**Extracted records**.
* begin *

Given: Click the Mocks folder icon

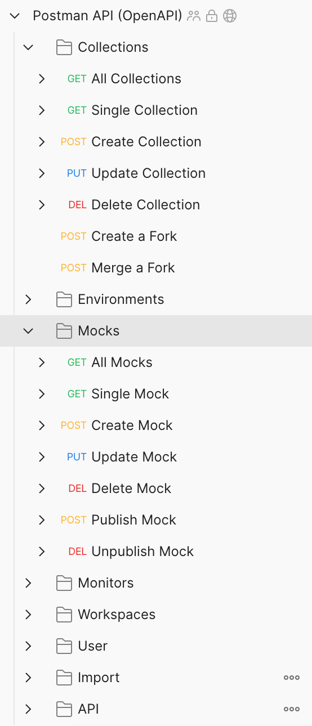Looking at the screenshot, I should click(x=64, y=331).
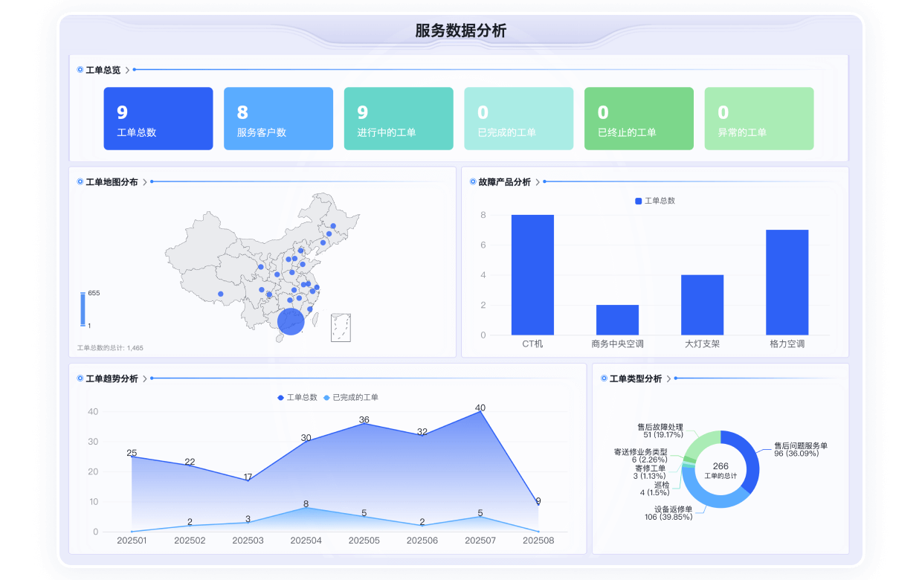Select the 服务客户数 card
Screen dimensions: 922x580
pyautogui.click(x=278, y=119)
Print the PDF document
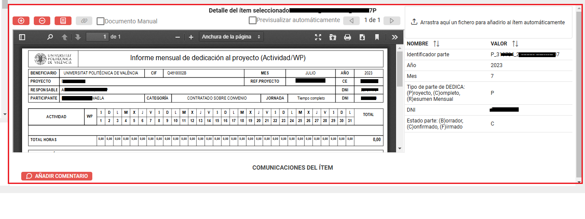Viewport: 585px width, 219px height. tap(348, 37)
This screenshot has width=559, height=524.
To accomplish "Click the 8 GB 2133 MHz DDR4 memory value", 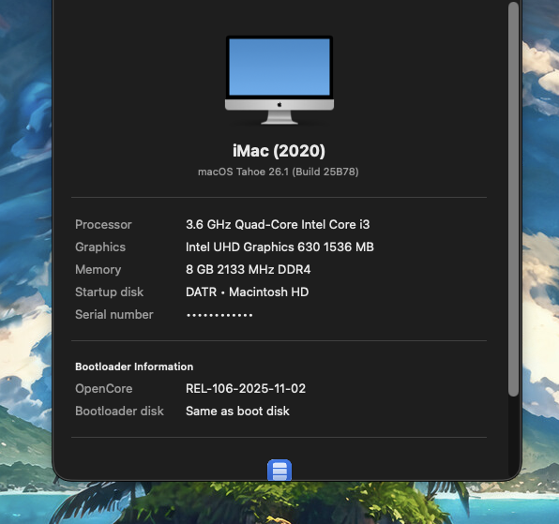I will point(249,269).
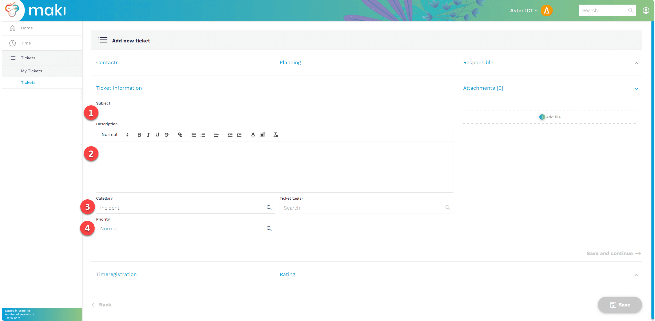
Task: Increase indent in description editor
Action: tap(239, 135)
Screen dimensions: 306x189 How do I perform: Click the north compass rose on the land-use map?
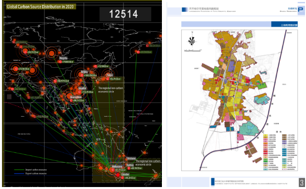pos(192,41)
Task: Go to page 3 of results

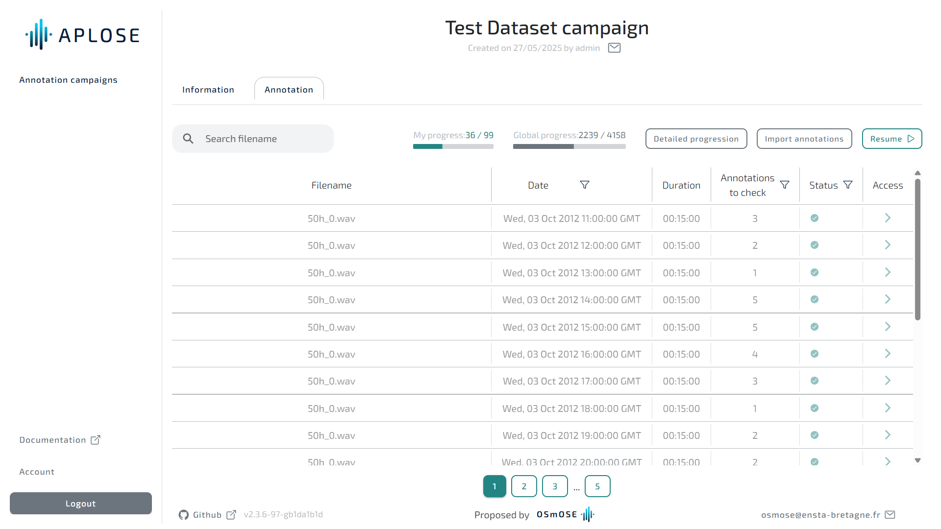Action: (x=554, y=486)
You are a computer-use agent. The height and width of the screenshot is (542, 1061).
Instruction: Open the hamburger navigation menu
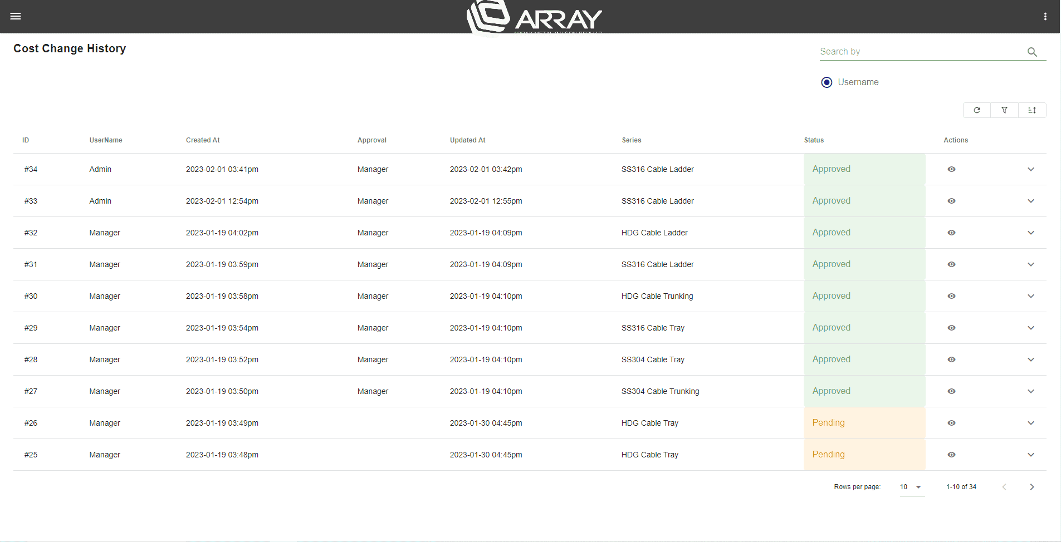click(x=16, y=16)
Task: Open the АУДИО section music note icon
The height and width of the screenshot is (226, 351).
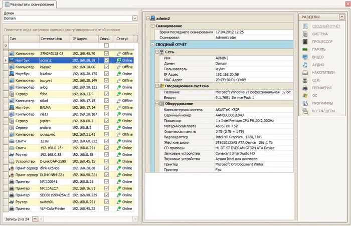Action: pos(305,65)
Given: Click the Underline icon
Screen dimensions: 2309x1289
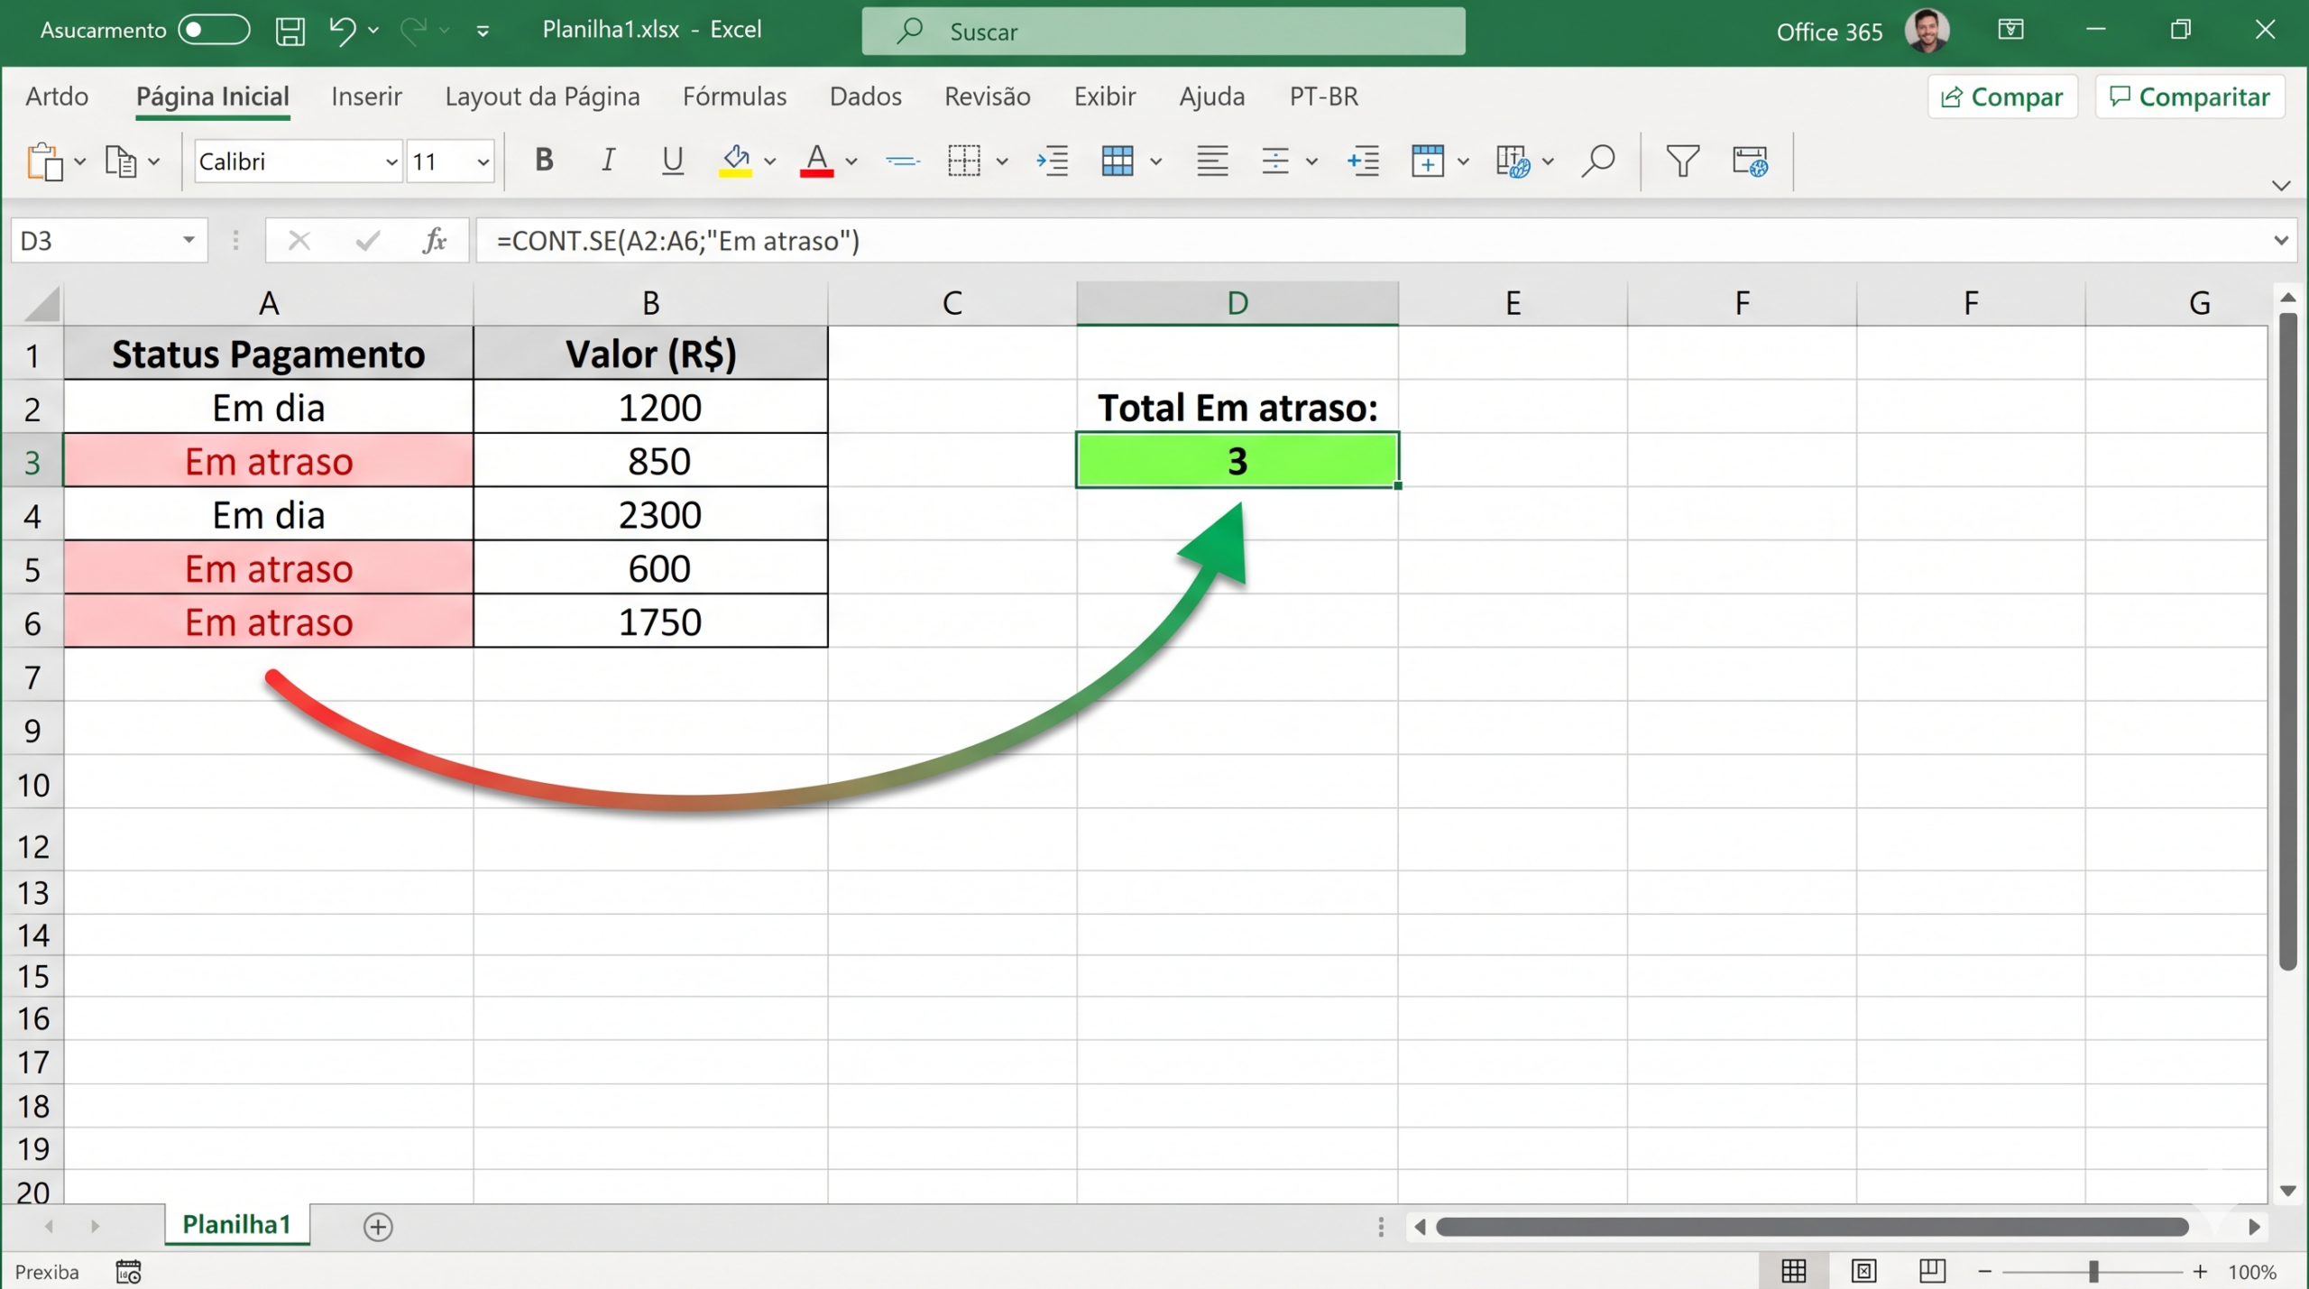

* end *

**What the exercise asks**. Copy everything from the line containing "Given: Click the Underline icon" down to the end of the data above, and leave the pictures out.

**Response for this exercise**.
Given: Click the Underline icon
Screen dimensions: 2309x1289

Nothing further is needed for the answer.